Pour revenir à son activité militante, Abdelkader sera gardé en réserve et fera pratiquement office de porte-parole officieux du PAGS. Tout le monde « bien informé » à Oran sait que ce qu’il dit, fait ou pense est inspiré de la ligne de son Parti. Les services de renseignements le connaissent et la réciproque est vraie. Personne n’est dupe de la fonction de l’autre ; cette situation est même tolérée jusqu’aux événements d’octobre 1988. C’est l’émeute à Alger ; à Oran, il y a moins de casse, mais il faut trouver des boucs émissaires. Malgré son flair, Kader sera arrêté et maintenu au cachot pendant quelques jours. L’homme supporte bien l’arbitraire de son arrestation. Mais ces journées d’octobre laisseront des séquelles profondes sur la cellule familiale. Les représailles, la montée du terrorisme islamiste à partir de 1992, les menaces pesantes sur la vie des citoyens engagés feront dorénavant partie des sujets qui l’habitent et le préoccupent grandement.

Kader doit faire gaffe, mais il faut continuer de travailler, et de militer, tout en cherchant à se préserver. Changer d’habitude, prendre d’autres itinéraires, se raser la barbe... autant de gestes appris durant la clandestinité, qu’il sait futiles lorsqu’on est à découvert, mais qui lui ont peut-être sauvé la vie. Il assistera au premier et dernier congrès légal du PAGS, en décembre 1990 ; il y sera honoré au même titre que tous les aînés qu’il avait côtoyés depuis les luttes politiques des années 50 mais refusera toute désignation au niveau des instances dirigeantes du parti. En homme sage, il restera le trait d’union entre l’ensemble des courants qui ont émergé lors de la crise du PAGS. (...)
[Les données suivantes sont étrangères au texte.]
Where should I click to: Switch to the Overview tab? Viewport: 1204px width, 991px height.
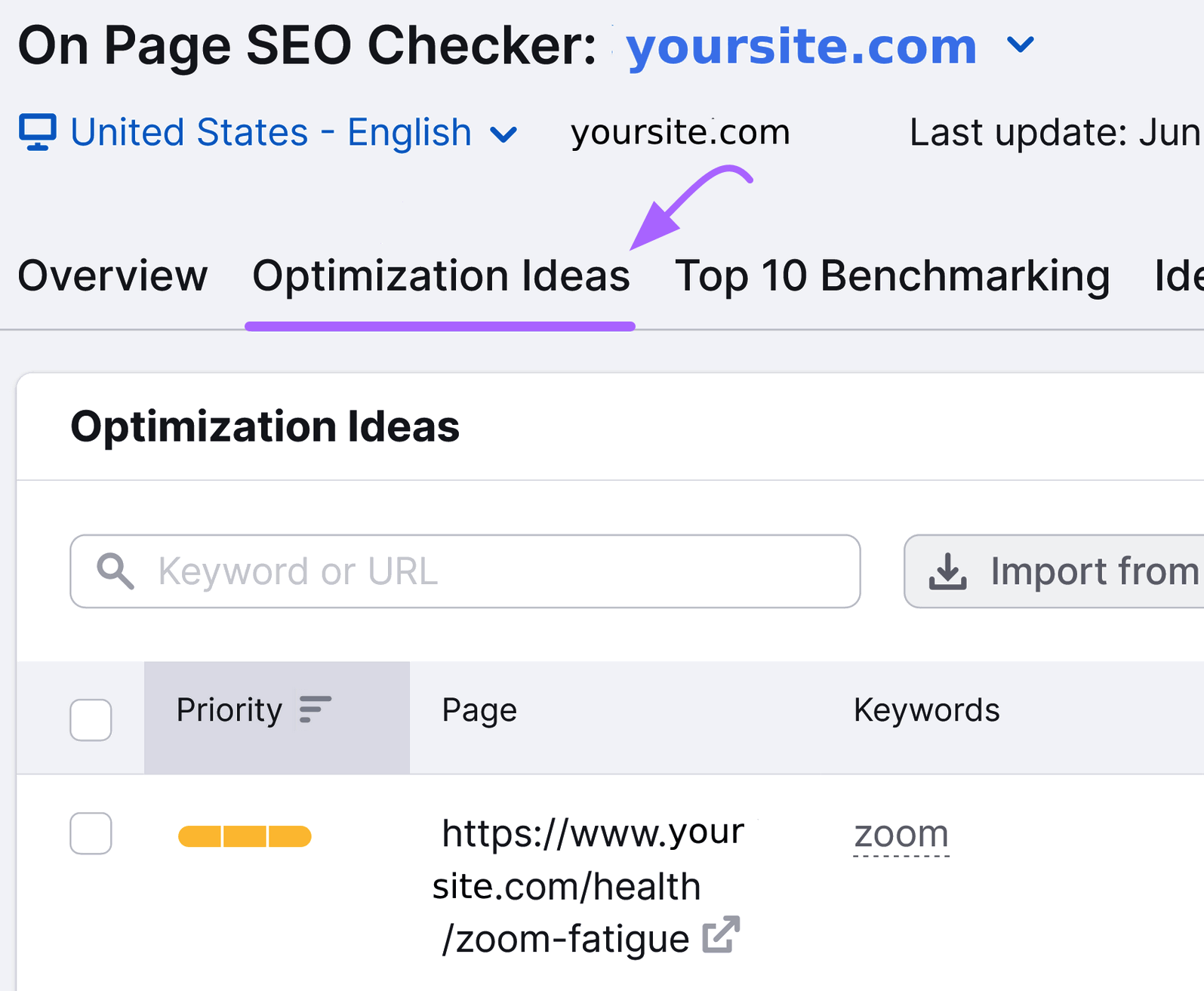(x=112, y=275)
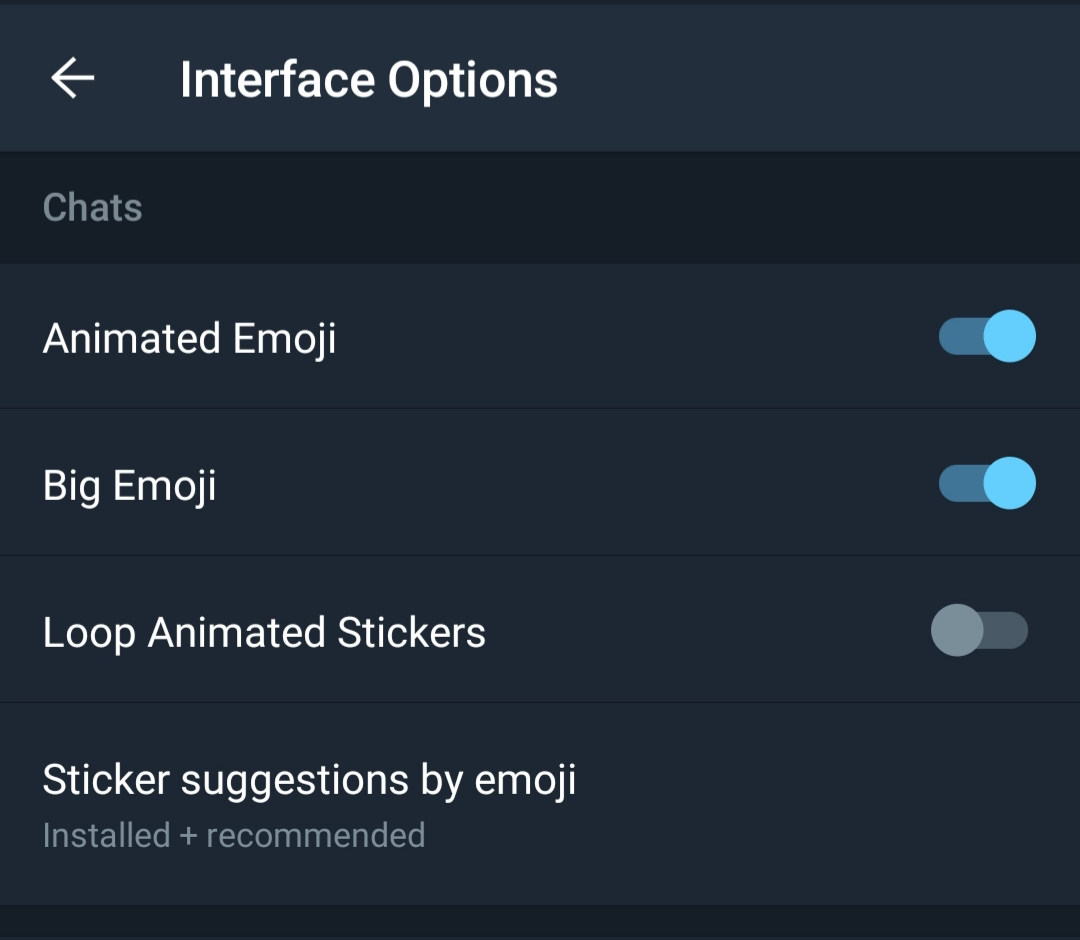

(...) Certes, le raccourci dans la catégorisation de son attitude politique ne rend pas exactement de la complexité du contexte de l’époque. Cela mériterait qu’on s’y attarde, et 20 ans après cette douloureuse période, nous en sommes encore à nous interroger sur la meilleure stratégie à adopter. En cela, Kader nous aurait été d’un grand apport, j’en suis convaincu.
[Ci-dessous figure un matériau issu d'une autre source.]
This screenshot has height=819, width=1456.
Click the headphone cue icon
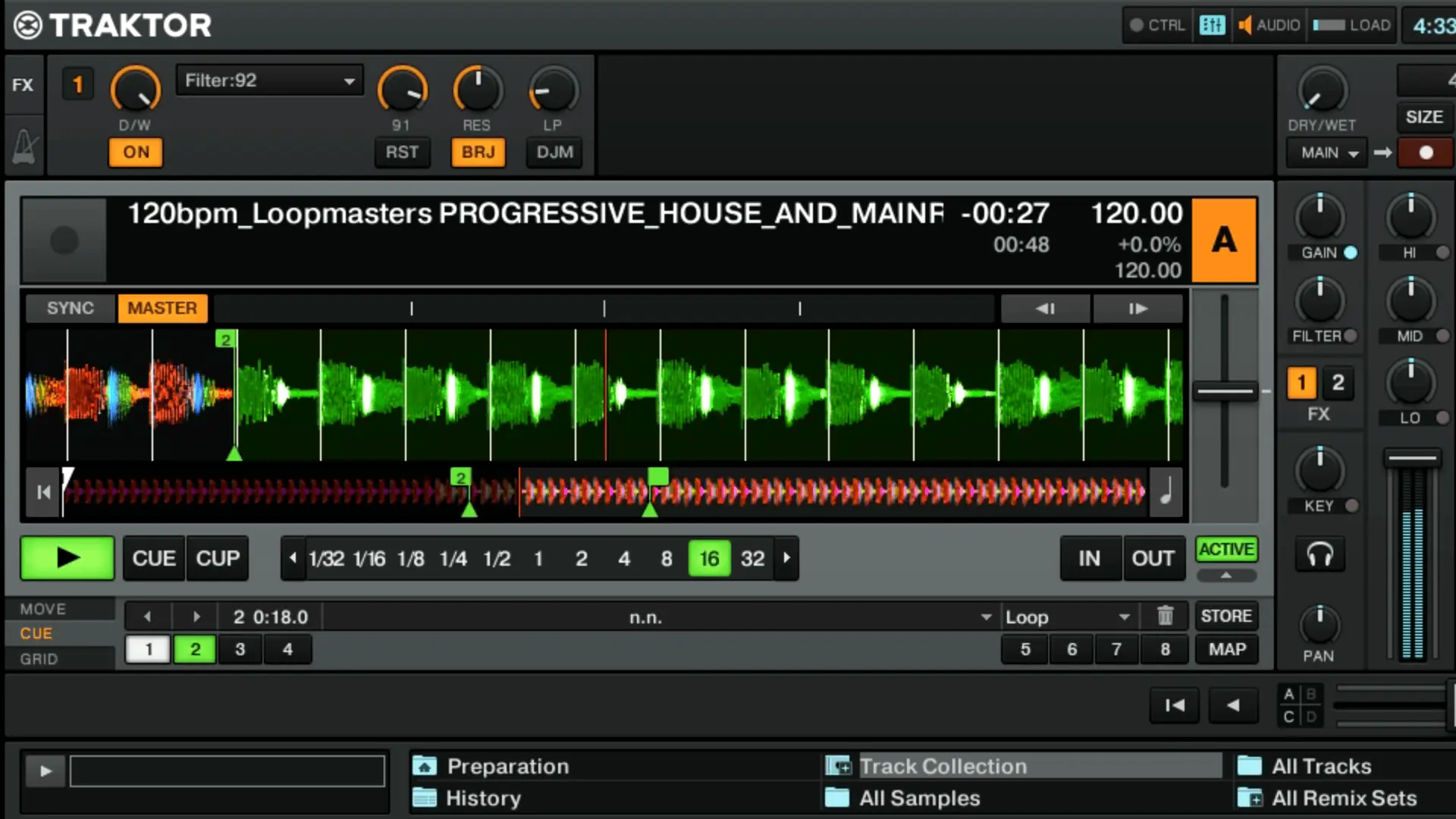[x=1320, y=555]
En mémoire du révolutionnaire infatigable qu’il fût, une cérémonie de recueillement a eu lieu, hier, vendredi 6 avril, au cimetière familial d’El Amria. La veille, un hommage émouvant lui a été rendu en présence des membres de sa famille, de ses amis et de tous ceux qui l’ont connu et qui ont eu à apprécier ses qualités d’homme de cœur et de militant engagé pour le progrès, la justice sociale et la démocratie.